Maria Luís Albuquerque saiu do Governo e foi diretamente para a Arrow e gritaram (e bem) escândalo. Durão Barroso saiu da Comissão e foi diretamente para conselheiro/lobista da Goldman Sachs e gritaram (e bem) escândalo. Vítor Gaspar deixou de ser ministro e enfiou-se logo no FMI e também foi um escândalo. Paulo Portas tornou-se Consultor da Câmara do Comércio aproveitando os conhecimentos como MNE e, ui, que escândalo. Álvaro Santos Pereira deixou a Economia e anos depois concorreu a economista-chefe da OCDE e não deixou de ser um escândalo. Independentemente dos casos, uns mais escandalosos, outros absolutamente legítimos, a tendência foi sempre no mesmo sentido da indignação cibernética.

Mas onde estavam os mesmo indignados quando a EDP pagou 3 milhões para criar um curso especial para Manuel Pinho leccionar uma cadeira na Universidade de Columbia depois do ministro tutelar a empresa? Porque é que o ponteiro deste radar da indignação on-line não mexeu quando Francisco Louçã foi dar umas aulas numa universidade angolana privada? E, fora do mundo académico, porque não subiu o mercúrio deste barómetro com os empregos dos amigos Lacerdas ou das famílias César? E porque é que só ganhou a tal cor rubra contra quem teve coragem para denunciar estes casos?

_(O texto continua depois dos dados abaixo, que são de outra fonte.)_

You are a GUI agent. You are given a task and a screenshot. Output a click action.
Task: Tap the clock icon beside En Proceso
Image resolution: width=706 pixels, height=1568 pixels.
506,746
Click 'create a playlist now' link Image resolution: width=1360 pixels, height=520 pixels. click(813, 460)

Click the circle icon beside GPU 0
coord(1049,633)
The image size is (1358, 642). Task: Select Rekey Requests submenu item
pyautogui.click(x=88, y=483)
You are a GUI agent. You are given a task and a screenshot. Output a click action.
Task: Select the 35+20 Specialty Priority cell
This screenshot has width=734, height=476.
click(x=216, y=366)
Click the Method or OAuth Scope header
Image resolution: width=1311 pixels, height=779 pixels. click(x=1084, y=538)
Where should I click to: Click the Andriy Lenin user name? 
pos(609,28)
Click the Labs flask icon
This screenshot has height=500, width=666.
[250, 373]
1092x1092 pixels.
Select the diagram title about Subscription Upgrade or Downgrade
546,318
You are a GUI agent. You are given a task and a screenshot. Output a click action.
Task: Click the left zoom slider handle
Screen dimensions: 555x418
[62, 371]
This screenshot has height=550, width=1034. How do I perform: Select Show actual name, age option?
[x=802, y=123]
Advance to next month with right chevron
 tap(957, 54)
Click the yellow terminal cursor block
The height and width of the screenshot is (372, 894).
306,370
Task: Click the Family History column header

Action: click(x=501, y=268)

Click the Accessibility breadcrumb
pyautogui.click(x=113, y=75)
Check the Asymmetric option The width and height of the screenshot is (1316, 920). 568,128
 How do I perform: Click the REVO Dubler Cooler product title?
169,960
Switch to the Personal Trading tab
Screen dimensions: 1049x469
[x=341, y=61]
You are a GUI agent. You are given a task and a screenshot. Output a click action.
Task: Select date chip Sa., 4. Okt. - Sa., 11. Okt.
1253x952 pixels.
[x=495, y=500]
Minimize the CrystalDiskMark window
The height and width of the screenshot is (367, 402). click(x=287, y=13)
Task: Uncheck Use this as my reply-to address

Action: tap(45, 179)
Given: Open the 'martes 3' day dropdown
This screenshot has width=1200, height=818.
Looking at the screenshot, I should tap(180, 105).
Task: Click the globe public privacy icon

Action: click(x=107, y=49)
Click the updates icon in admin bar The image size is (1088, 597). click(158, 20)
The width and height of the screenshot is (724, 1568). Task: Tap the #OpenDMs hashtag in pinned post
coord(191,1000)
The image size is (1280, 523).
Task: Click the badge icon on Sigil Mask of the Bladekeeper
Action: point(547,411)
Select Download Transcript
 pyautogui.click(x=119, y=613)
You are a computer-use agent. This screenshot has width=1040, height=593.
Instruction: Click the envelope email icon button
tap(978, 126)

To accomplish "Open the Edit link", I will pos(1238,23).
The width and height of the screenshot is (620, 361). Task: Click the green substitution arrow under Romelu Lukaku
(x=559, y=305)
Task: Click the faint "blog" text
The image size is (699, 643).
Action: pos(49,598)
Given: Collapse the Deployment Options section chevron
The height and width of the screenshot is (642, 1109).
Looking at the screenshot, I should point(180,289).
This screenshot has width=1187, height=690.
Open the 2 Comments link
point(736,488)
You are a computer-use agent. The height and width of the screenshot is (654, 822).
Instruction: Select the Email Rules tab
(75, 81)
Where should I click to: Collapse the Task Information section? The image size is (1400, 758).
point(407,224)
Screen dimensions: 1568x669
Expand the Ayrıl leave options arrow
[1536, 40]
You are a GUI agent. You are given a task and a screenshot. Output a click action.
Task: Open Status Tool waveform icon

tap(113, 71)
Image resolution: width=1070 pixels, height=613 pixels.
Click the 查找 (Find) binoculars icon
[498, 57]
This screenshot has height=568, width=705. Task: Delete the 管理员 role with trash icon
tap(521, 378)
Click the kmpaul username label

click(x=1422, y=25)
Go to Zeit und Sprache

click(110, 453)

Defendo períodos de nojo entre a passagem do mundo da política para o dos negócios. Sei que não se ganha muito na política, mas sim depois da política. Não esqueço os grandes escândalos que atravessaram da direita à esquerda, de Dias Loureiro a Celeste Cardona e Relvas, até Armando Vara, Felgueiras ou Carlos Melancia. Mas não tenho os óculos embaciados. Não confundo empregos comuns, com cargos de boys, tachos de milhões ou crimes de aproveitamento político. E vejo uma graduação diferente para as indignações de esquerda e de direita. Parece-me que barómetro das redes das redes está claramente desnivelado. Ou avariado.

Só mais duas ou três coisas

  • O Grupo de Estados contra a Corrupção (GRECO) deu nota negativa a Portugal, depois da resposta quase nula às 15 recomendações que fez há três anos para três grupos específicos: juízes, procuradores e deputados. O Conselho de Prevenção da Corrupção detetou 405 casos de corrupção entre funcionários públicos, entre eles serviços de segurança, entidades da Saúde, Educação, Registos e do Notariado e da Justiça. A Operação e-toupeira (Benfica) passa por corrupção dentro da Justiça, tal como já acontecia com o caso Lex (Rangel) ou Fizz (Manuel Vicente e Orlando Figueira). Mas a ministra acha que é apenas um problema de “avaliação diferente”. Está tudo dito. Vamos no bom caminho.
  • Depois de Fernando Medina ter imposto um imposto inconstitucional em Lisboa. De o Tribunal Constitucional ter vetado e o ter obrigado a devolver esse imposto aos lisboetas. De constitucionalmente ser (incrivelmente) proibida essa devolução com juros. Do presidente da Câmara ter vindo angelicalmente dizer que só não o fazia porque legalmente não podia. De finalmente, ter conseguido dar a volta à burocracia e podido ir em frente com tão nobre intento. Eis que agora só recebe juros quem tiver protestado. E não sei se a novela acaba aqui.